Sunday, October 4, 2020

Thelonious Monk in Palo Alto

from the Amazon.com Web page for the album being discussed

My guess is that, by now, most readers already know the back-story for the recently-released Impulse! Records album Palo Alto, presenting a “live” recording of Thelonious Monk performing at Palo Alto High School on October 27, 1968 and leading a quartet whose other members were Charlie Rouse on tenor saxophone, Larry Gales on bass, and Ben Riley on drums. The concert was arranged by a sixteen-year-old student at the school, Danny Scher; and this was not the first time he had produced a jazz concert there. That first occasion took place about a year earlier with an appearance by pianist Vince Guaraldi and the scat-singing trio known as (Dave) Lambert, (Jon) Hendricks, and (Annie) Ross.

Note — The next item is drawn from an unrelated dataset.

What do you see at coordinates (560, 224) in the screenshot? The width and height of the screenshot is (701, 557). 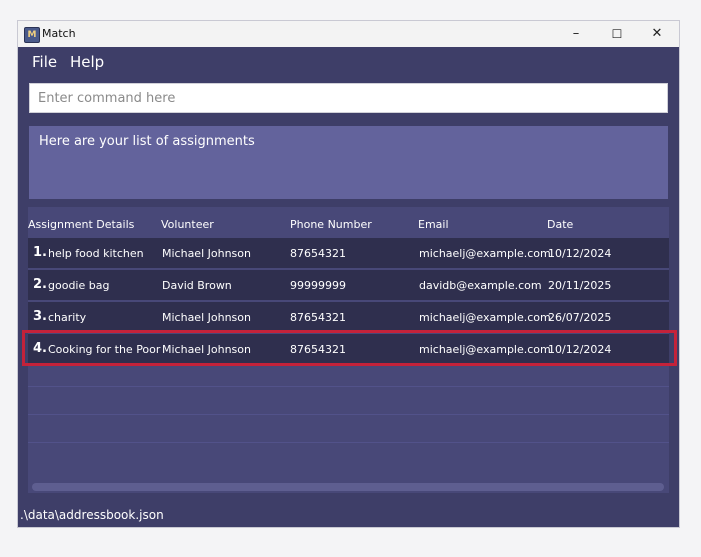 I see `header-date: Date` at bounding box center [560, 224].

Those old enough to remember will appreciate that 1968 was one of the darker years in the history of our country. Both Martin Luther King Jr. and Robert F. Kennedy were assassinated that year; and Kennedy’s assassination took place here in California, down in Los Angeles. Discontent with the Vietnam War was on the rise, particularly in cities that housed major institutes of higher learning, such as Stanford University. Palo Alto also played a major role in the emergence of Silicon Valley, due significantly to the efforts of Stanford’s Provost, Frederick Terman. In many respects the geography bounded on the east by US 101 and on the west by Interstate 280 became an intellectual hub of inventiveness that rose above much of the discontent spreading across the rest of the country.

Where Palo Alto itself was concerned, one only had to cross 101 to come face-to-face with that discontent. Robin D. G. Kelley’s biography of Monk described East Palo Alto as “a poor, predominantly black, ‘suburban ghetto.’” As early as 1966, the town was developing its own black nationalist sentiments, culminating in the foundation of the Nairobi Day School with an African-centered curriculum. On April 3, 1968, the Municipal Council approved a ballot initiative for changing the name of the city to “Nairobi.”

When Scher got approval to bring the Monk quartet to “Paly,” he thought that tickets would sell out immediately. However, this turned out not to be the case, since Monk was far more adventurous in his approach to jazz than most Palo Alto residents were willing to handle. As a result, Scher extended his publicity work to include East Palo Alto. Kelley’s book include the following Scher quote:

So now I'm putting up posters in East Palo Alto and the word on the street is, “So Monk is coming to lily-white Palo Alto? We'll see it when we believe it.” The black guys I met were skeptical, so I told them to just show up in the school parking lot on Sunday, and if you see Monk buy a ticket.

The result was that the Monk quartet played to a racially-mixed full house that uniformly responded with enthusiasm. (Kelley also observes that Scher himself would become one of the most successful concert promoters on the West Coast.)

As to the Palo Alto album, it has its own back-story. It only exists because a janitor at Paly decided to make a recording. Since that recording was not mentioned in Kelley’s book, it is likely that it only came to light after the book appeared in October of 1999. The program was relatively short, organized around four Monk compositions. Two of them were given roughly quarter-hour treatments with extended improvisations across the entire quartet: “Well, You Needn’t” and “Blue Monk.” Shorter treatments were given to “Ruby, My Dear” and “Epistrophy,” along with a take on Jimmy McHugh’s “Don’t Blame Me.” At the end of the show, Monk took a solo encore with a brief account of Irving Berlin’s “I Love You (Sweetheart Of All My Dreams),” which he had recorded in 1964 for Columbia Records.

Where repertoire is concerned, the Monk selections are all familiar. Nevertheless, there is much to be gained from listening to the spontaneous inventiveness that emerges during the longer tracks. Gales’ bass work in “Well, You Needn’t” is particularly worthy of focused attention. Still, the real virtue of this gig is the history behind it, with the “punch line” of the Nairobi ballot initiative being defeated by a margin of more than two to one!